Split Decision

For the last month or so, I have enjoyed going into my woods and chopping up some dead trees that have fallen. I have found the process to not only be a great workout but also a mind enlightening experience. (read the article, Breaking Point, here)

The current tree I have been chopping away at is maple and approximately 24” in diameter. To a seasoned lumberjack, this would be a warm-up routine. For me, it was an intense workout. Having chopped all the way through this tree I felt a huge sense of accomplishment. I stand proud staring at this magnificent feat I have just achieved with my own bare hands. As sweat rolls down my brow, my muscles feel a surge of adrenaline pumping through me. At that moment I think to myself, “Now what?”

I decided I was going to try and split it lengthwise. It was about 7’ long and I figured this would make the piece smaller to move and I was eager to see the inside grain of the tree. I used my ax and staked a line on the end grain across the diameter of the tree. From there I used some splitting wedges, and with a sledgehammer, I tapped them into the endgrain. With very little effort the tree started to crack and part open. I continued to chase the crack going down lengthwise on the tree, tapping each wedge into the crack to keep the split moving. In no time at all, the tree was in two halves. 

Now I have split wood before and knew that it was relatively easier to split a tree in two rather than to chop it. But at that moment, what I hadn’t realized was the lesson it was about to teach me. 

Recently a friend of mine called me and mentioned that a long time friendship he had with another individual was over. He mentioned it got bad and ugly until it completely blew up. He mentioned that things were said and ultimately, in the end, they parted ways and there was no way of salvaging this relationship. I could hear in my friend’s voice that he sincerely was sad over it and wasn’t angry, but it was still painful to him. He just couldn’t go back. 

 I sat down on the tree and felt bad for my friend. I was thinking about his story and trying to put myself in his shoes. I know all of us have been in a situation like this before. But still,I thought to myself, how can this happen? It was at that moment I glanced up I recognized the answers were right in front of me.

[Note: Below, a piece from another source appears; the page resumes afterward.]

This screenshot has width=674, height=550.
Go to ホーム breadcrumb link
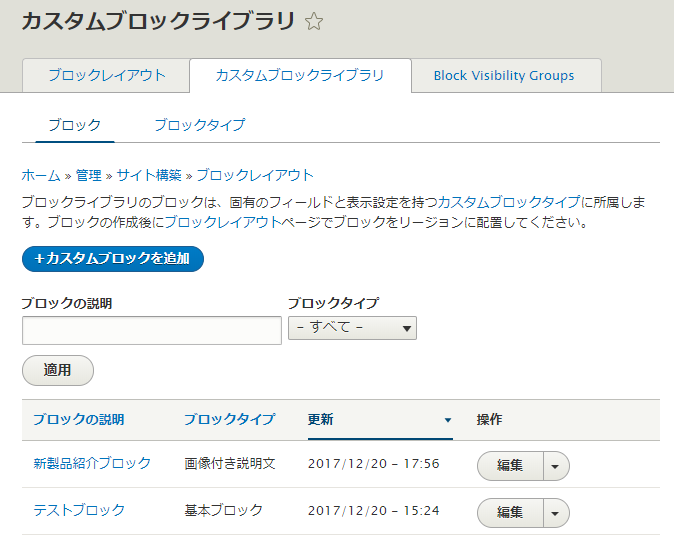click(41, 175)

I started to look at all the trees around me as relationships in my life. Some are small relationships that are just starting out, and some are big relationships that have gone on for a long time in my life. I realized all these relationships are because of a common core. Maybe that’s my childhood, my culture, my moral and spiritual values. Whatever it is, it’s the grain that bonds us together.  And just like the branches on a tree, we might have different interests but we still have the common core that unites us. 

I started wondering, “What if an individual I admire, value and look up to, does something that hurts me?” It’s quite possible this could happen. We all are human and imperfect. We all made mistakes and occasionally bad decisions. But yet, sometimes unknowingly, our mistakes can affect others close to us. 

I started thinking of that mistake as the wedge in the tree. The wedge comes out of nowhere and strikes. It might surprise or even might shock. That mistake, or problem, in a relationship, might upset me. But does that mean I should walk away from that person because of my feelings?

 I looked down at the tree again and realized that the wedge did not split the log, but it was the crack that split it. When I hit the wedge into the end-grain of the log, it did not split the tree in two. It only made a small crack. It took repeated tapping of the wedge and chasing the crack to cause the tree to divide. I related the tapping of the wedge to the repeated pain of the shock and it affecting my emotions. Maybe I would be sad, angry, or even self-righteous in thinking I have to tell my friend he is wrong! And at that moment, I have just widened that crack. Now when I approach my friend, his emotions will take over and he begins tapping that wedge in until it splits. And in no time at all, the friendship is separated.

I had to pause in my thinking and took a deep breath to relax. The thought of experiencing such an argument was getting me agitated, and yet at the same time, it weighed heavy on my heart. With my heart rate returning to a normal level I thought, “How can this situation be prevented?”  I understand I am by no means a psychologist. I am a simple furniture maker who probably spends too much time alone. Yet, I can see in nature a tree that has been split can either continue to grow and reheal itself, or it can stop and decay away. In either case, that tree will never be the same again once it is split. It is true, even with my best efforts, a friendship can split and go separate ways, and I too, will probably never be quite the same person. So I sincerely hope, if I should find myself in a hurtful situation with a dear friend, I will pause in what I say, and remember, “Do not tap on the wedge.”